**Your objective:** Find the line containing "Screen dimensions: 840x651" in the entries below. Restate it and each line after it, word for word, up to and including the line containing "You are a computer-use agent. Screen dimensions: 1278x474".
[Opening Listed records section]
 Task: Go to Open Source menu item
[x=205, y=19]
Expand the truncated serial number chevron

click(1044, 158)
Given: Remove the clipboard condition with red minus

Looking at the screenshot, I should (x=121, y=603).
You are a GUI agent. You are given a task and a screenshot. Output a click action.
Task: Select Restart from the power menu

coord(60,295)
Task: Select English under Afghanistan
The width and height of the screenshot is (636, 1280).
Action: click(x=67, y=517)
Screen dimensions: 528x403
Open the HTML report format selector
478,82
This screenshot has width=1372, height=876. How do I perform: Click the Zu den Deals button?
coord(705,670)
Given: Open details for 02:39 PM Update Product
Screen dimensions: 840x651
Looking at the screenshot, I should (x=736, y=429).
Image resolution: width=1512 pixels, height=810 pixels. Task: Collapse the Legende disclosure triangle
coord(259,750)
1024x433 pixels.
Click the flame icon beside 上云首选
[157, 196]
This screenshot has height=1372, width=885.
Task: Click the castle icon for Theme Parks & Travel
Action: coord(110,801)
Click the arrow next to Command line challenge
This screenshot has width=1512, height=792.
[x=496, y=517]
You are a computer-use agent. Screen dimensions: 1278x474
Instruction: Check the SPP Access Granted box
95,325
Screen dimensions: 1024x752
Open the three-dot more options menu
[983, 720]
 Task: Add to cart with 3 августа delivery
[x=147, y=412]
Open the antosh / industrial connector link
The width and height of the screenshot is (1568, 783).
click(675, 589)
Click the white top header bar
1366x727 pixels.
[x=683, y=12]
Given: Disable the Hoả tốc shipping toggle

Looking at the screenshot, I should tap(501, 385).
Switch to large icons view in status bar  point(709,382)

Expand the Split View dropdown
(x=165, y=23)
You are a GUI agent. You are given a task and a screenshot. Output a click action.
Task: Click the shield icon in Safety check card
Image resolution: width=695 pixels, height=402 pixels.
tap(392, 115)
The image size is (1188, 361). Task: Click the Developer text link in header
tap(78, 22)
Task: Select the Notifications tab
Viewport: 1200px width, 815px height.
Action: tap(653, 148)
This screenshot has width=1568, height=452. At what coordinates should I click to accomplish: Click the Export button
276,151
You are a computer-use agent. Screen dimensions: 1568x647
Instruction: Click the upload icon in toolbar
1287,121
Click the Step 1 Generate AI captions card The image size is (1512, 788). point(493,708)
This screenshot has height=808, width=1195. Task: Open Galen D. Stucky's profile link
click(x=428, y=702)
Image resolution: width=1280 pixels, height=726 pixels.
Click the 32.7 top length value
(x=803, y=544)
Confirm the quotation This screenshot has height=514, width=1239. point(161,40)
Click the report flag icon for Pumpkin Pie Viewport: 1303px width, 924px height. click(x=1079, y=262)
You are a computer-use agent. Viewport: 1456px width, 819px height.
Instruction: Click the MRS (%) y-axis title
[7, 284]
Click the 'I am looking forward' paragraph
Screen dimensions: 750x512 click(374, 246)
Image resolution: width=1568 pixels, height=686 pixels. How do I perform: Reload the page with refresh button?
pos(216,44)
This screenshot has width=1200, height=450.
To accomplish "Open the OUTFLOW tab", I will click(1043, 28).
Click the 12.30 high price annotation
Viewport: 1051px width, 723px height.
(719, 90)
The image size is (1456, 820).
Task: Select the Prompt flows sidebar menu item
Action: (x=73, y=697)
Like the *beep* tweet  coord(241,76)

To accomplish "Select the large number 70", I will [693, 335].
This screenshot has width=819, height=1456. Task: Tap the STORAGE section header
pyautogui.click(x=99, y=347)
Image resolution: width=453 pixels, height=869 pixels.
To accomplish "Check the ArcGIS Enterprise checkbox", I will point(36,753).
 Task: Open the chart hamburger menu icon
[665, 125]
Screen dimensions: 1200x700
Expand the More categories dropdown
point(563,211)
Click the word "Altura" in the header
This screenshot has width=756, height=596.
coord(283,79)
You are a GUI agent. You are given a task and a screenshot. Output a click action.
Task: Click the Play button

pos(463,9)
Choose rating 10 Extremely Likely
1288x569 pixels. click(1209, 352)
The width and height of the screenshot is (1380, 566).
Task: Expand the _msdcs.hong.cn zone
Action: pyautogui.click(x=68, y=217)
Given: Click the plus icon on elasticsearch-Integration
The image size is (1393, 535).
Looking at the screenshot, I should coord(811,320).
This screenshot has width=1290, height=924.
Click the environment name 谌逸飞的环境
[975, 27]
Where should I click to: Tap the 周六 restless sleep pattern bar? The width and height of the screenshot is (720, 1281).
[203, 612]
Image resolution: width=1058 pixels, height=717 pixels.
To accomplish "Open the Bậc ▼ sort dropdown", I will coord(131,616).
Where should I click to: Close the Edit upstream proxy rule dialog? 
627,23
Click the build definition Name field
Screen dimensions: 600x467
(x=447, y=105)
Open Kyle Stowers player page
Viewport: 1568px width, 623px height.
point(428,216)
[Closing Listed records section]
**Answer box:**
Screen dimensions: 840x651
Looking at the screenshot, I should (x=736, y=429).
Image resolution: width=1512 pixels, height=810 pixels. Task: Collapse the Legende disclosure triangle
coord(259,750)
1024x433 pixels.
Click the flame icon beside 上云首选
[157, 196]
This screenshot has height=1372, width=885.
Task: Click the castle icon for Theme Parks & Travel
Action: coord(110,801)
Click the arrow next to Command line challenge
This screenshot has width=1512, height=792.
[x=496, y=517]
You are a computer-use agent. Screen dimensions: 1278x474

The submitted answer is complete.